## [TASK TO CARRY OUT]
Please reproduce the lines of the items below word for word, starting at the line that contains "You are a GUI" and stopping after the line that contains "See our Cookie".

## [SUPPLIED MATERIAL]
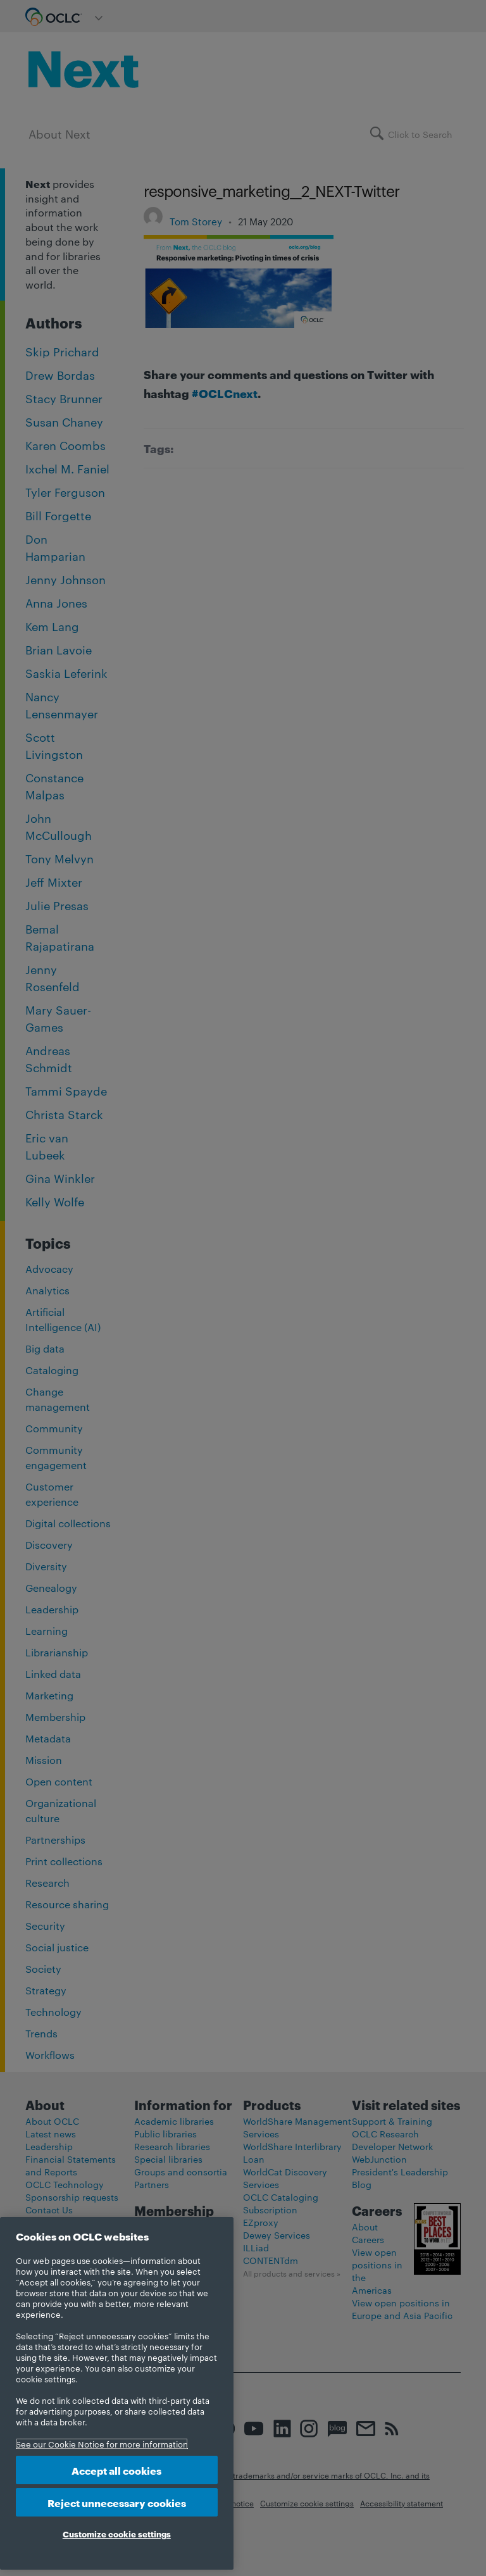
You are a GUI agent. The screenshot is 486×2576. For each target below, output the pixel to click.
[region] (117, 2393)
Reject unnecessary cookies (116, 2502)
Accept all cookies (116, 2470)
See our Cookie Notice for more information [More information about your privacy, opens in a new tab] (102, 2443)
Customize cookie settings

* * *

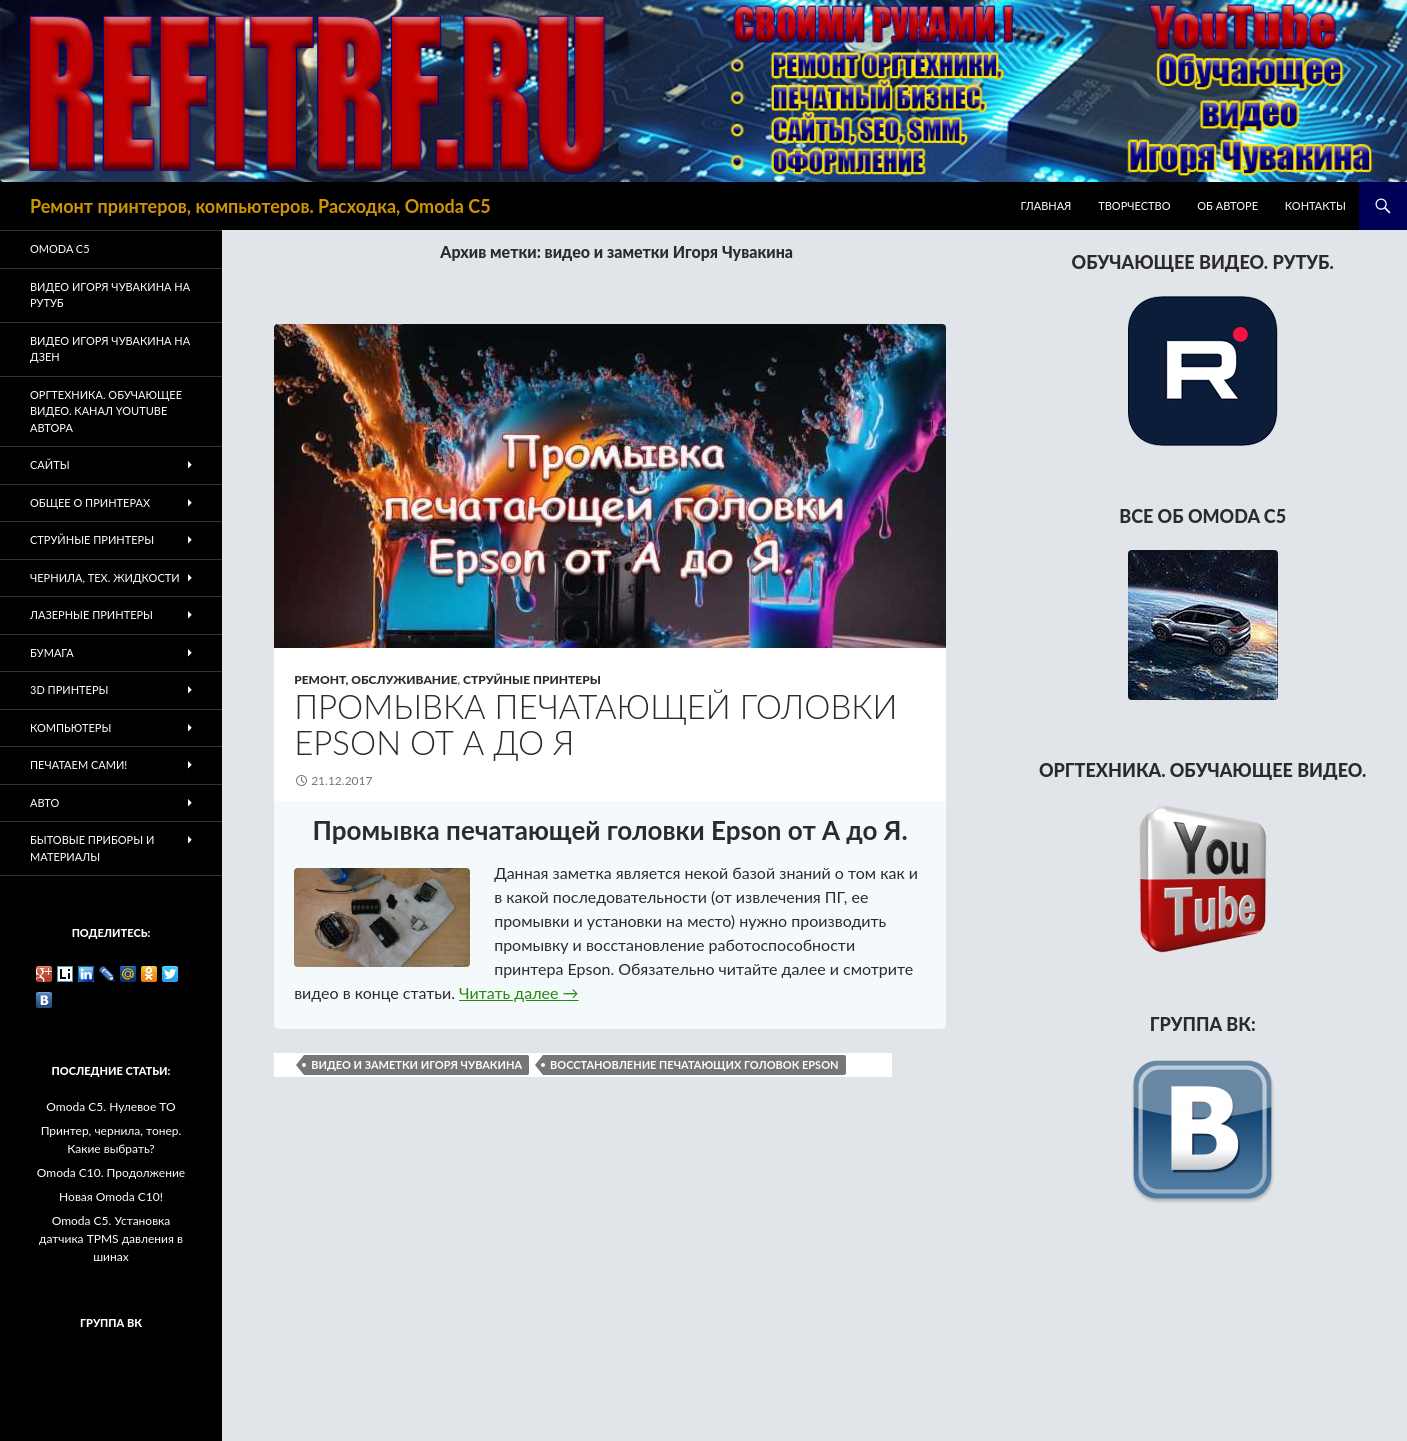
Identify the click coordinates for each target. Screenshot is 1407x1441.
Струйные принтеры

## [RESPONSE TO THIS EXERCISE]
You are a GUI agent. The screenshot is 486×2576. For each target below, output the pixel to click.
[region] (117, 2393)
Reject unnecessary cookies (116, 2502)
Accept all cookies (116, 2470)
See our Cookie Notice for more information [More information about your privacy, opens in a new tab] (102, 2443)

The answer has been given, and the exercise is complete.